Mesh Analysis Question: Why I3-I2?

[influx]

http://photouploads.com/images/untitleda.png

Basically, in the last step, why have they done I3 - I2 rather than the other way round?

Thanks

PS: I have not embedded the image because its size is too large..

 

[gneill]

Note the indicated polarity of the voltage VE across that resistor (indicated by the arrow next to the resistor). What direction should you assume for the net current flow to result in that polarity?

 

[influx]

Note the indicated polarity of the voltage VE across that resistor (indicated by the arrow next to the resistor). What direction should you assume for the net current flow to result in that polarity?

Well V_e is positive so I am assuming the direction the arrow is pointing in is correct. However, I'm not sure how to progress from here.

 

[gneill]

Well V_e is positive so I am assuming the direction the arrow is pointing in is correct. However, I'm not sure how to progress from here.

The arrow indicates assumed polarity of the voltage. If you were to do a measurement, you'd place the "+" lead of the voltmeter at the arrow tip end of the resistor and the "-" lead at the other end in order to measure according to the defined assumption. For the arrow tip to be at a higher potential with respect to the base end, what direction should the current flow through the resistor?

Note that these arrows and currents are all assumed directions... actual calculated or measured values may turn out to be negative, indicating that the assumption(s) happened to be incorrect. Incorrect assumptions of polarity or direction will NOT lead to incorrect answers! The math, if carried out correctly, will automatically "correct" for this.

 

[influx]

The arrow indicates assumed polarity of the voltage. If you were to do a measurement, you'd place the "+" lead of the voltmeter at the arrow tip end of the resistor and the "-" lead at the other end in order to measure according to the defined assumption. For the arrow tip to be at a higher potential with respect to the base end, what direction should the current flow through the resistor?

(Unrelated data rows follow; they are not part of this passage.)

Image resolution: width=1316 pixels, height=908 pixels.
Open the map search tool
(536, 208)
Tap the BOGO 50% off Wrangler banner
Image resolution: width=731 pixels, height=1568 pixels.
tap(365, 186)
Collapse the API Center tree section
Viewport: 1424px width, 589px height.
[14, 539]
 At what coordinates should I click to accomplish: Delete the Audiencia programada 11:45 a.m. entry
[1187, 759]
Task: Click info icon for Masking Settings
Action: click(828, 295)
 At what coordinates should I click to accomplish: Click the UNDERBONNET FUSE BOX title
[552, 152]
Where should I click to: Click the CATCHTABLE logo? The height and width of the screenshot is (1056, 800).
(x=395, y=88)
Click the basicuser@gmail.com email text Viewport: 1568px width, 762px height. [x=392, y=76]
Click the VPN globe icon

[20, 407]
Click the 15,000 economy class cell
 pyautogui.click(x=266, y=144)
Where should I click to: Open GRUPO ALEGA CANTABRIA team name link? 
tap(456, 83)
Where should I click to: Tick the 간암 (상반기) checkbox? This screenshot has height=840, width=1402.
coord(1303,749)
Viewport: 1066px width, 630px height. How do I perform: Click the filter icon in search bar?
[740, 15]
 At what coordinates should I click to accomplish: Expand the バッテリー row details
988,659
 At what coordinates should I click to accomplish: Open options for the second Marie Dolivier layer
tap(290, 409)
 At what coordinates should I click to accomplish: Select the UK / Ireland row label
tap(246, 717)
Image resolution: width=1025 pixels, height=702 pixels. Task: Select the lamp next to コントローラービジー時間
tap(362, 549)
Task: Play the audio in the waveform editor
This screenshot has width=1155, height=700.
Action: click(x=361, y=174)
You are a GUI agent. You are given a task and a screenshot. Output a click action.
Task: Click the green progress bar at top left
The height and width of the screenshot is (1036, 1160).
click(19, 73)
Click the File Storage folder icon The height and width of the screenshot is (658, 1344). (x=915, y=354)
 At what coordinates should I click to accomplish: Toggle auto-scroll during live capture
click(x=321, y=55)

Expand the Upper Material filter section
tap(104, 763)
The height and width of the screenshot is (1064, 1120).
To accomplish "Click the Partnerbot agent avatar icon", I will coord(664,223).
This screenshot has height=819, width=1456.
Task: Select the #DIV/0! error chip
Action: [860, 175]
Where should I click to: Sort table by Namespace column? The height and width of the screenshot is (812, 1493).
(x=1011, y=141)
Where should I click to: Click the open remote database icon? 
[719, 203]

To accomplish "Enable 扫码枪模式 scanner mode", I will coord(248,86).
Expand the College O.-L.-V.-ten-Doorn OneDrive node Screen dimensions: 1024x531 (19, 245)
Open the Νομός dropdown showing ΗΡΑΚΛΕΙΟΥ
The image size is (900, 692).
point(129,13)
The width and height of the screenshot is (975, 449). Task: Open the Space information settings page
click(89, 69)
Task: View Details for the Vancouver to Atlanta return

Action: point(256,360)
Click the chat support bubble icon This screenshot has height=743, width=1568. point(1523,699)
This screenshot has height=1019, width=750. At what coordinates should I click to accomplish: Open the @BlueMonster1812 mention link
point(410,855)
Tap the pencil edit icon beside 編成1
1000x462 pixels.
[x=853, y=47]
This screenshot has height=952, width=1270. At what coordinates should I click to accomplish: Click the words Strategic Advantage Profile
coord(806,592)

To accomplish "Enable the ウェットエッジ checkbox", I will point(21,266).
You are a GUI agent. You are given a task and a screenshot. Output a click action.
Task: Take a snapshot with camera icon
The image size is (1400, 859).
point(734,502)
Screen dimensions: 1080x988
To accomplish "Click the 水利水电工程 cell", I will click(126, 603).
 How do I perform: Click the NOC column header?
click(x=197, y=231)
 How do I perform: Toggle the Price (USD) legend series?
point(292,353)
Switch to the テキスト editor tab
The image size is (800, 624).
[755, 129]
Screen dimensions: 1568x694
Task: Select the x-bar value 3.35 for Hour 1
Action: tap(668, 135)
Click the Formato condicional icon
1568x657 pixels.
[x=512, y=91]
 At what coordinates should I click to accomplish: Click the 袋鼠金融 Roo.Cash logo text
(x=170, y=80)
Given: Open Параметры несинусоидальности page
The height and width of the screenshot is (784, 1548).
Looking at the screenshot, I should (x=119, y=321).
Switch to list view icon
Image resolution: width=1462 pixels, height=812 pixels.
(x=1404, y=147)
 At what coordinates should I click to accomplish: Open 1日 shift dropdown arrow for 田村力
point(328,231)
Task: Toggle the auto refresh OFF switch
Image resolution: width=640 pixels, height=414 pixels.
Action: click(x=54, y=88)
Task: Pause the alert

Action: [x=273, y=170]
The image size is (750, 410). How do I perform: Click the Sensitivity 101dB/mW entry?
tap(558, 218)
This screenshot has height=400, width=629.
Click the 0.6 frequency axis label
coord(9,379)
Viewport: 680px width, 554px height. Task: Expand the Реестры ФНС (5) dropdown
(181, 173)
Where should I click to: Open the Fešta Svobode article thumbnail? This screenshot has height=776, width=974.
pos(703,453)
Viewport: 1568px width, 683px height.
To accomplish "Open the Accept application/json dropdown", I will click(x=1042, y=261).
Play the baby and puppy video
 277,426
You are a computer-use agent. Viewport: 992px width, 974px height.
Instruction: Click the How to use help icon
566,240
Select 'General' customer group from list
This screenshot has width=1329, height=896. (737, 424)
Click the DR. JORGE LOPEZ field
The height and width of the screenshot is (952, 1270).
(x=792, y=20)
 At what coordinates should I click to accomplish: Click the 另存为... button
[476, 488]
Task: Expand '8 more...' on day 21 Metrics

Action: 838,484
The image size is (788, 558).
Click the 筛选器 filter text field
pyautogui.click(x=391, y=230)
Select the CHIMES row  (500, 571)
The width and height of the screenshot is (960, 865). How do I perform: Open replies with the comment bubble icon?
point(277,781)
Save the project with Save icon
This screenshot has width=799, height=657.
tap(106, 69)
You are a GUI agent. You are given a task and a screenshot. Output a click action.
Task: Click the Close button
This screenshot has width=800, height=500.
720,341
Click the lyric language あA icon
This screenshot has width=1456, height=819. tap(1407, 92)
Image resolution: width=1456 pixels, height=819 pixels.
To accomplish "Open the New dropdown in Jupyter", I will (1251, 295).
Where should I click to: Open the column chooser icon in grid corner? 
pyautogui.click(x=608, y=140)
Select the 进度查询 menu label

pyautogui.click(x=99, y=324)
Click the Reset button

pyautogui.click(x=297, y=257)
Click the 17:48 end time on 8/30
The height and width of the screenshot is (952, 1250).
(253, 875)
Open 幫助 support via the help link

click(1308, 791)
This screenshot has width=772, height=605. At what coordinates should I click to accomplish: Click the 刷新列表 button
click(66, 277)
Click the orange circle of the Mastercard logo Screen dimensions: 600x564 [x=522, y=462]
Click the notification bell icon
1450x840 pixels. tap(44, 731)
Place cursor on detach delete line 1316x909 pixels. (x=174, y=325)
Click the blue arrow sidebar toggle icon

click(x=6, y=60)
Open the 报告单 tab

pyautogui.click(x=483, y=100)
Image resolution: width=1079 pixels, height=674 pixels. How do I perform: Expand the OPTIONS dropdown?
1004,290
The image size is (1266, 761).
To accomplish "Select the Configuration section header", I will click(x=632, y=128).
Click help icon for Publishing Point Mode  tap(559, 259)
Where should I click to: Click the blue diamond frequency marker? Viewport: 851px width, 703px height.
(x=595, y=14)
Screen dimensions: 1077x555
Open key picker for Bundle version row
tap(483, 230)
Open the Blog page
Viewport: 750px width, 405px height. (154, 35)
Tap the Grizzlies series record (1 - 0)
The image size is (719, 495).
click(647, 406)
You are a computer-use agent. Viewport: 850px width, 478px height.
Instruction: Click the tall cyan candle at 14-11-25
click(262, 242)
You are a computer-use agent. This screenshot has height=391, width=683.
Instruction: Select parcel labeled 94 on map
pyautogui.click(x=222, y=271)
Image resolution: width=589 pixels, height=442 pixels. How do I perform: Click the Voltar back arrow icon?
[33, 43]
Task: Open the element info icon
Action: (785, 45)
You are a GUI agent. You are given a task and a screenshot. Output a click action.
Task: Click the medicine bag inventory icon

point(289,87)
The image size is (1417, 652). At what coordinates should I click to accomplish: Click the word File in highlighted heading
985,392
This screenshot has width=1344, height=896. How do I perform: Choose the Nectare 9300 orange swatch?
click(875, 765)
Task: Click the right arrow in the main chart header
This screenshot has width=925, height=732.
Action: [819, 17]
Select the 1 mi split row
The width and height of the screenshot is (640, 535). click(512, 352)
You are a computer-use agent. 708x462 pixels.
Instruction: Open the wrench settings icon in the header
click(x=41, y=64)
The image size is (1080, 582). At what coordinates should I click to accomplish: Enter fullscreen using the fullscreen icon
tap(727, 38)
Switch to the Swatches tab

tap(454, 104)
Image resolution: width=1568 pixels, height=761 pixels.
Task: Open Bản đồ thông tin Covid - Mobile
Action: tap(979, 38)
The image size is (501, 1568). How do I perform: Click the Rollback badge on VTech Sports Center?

Note that these arrows and currents are all assumed directions... actual calculated or measured values may turn out to be negative, indicating that the assumption(s) happened to be incorrect. Incorrect assumptions of polarity or direction will NOT lead to incorrect answers! The math, if carried out correctly, will automatically "correct" for this.

Doesn't voltage always flow from a high potential to a low potential? So the voltage would have to go from positive to negative?

 

[gneill]

Doesn't voltage always flow from a high potential to a low potential? So the voltage would have to go from positive to negative?

Current flows from high (more positive) potential to low potential, yes. But this has nothing to do with assumptions or definitions made about things for purposes of analyzing a circuit. After all, the reason one analyzes a circuit is to determine how things are actually working. Often a voltage polarity indicated on a circuit diagram is really a definition of how to interpret a given potential difference (how to orient your voltmeter to read the value as intended by the person who drew the diagram).

Just marking down an assumed direction for a current or potential gradient on the diagram does not make it so. It's just a placeholder for an assumption that may be a definition of some quantity (how it's to be interpreted) or a 'guess' at how things might be, to be used in setting up the mathematics of analysis in a consistent fashion.

 

[influx]

Current flows from high (more positive) potential to low potential, yes. But this has nothing to do with assumptions or definitions made about things for purposes of analyzing a circuit. After all, the reason one analyzes a circuit is to determine how things are actually working. Often a voltage polarity indicated on a circuit diagram is really a definition of how to interpret a given potential difference (how to orient your voltmeter to read the value as intended by the person who drew the diagram).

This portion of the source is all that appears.